The “empty nest” syndrome is a very real psychological condition not to be taken lightly. It refers to the feelings of depression, sadness and grief that parents experience when their children leave home for college or to get married. It most often affects the mother and can likely come at a time when women are also going through other life changes, such as menopause or caring for their own elderly parents.
It is very normal and natural to feel sad when your last child moves out and there is no longer that need for day to day care. It’s also natural to want to have a good cry over it, so don’t be ashamed of those feelings. Experts say it is important to monitor your feelings and reactions however, don’t hesitate to seek counseling or professional help if your sadness overwhelms you. Severe symptoms include excessive crying, feeling like your useful life has ended and/or no longer wanting to go to work, go shopping or even being with friends.

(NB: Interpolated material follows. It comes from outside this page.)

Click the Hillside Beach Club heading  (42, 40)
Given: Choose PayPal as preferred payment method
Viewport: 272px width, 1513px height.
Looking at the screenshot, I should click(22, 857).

Netdoctor recommends these helpful tips to ease this time of transition for empty-nesters:
Keep in contact with your child – schedule weekly phone chats
Email your son or daughter with current happenings at home
Mail your child small “care packages” with grocery items or house wares for their new place
With the extra time and energy now, take up a hobby or spend it on leisure activities or even a career
Lean on your friends for their support, especially those that have been through this empty nest syndrome
If you’re a parent facing the empty nest syndrome, you will get through it. It was a long six months before we met our son at the airport to bring him home for Christmas. The tall young man who came running up to hug me is still my little boy, but an adult as well.
At this time of adjustment you and your spouse may have totally different ideas on how to spend your time or how to use that extra space in your home. Communication and compromise is the key. If finances allow, take a trip – just the two of you and rest, relax and enjoy!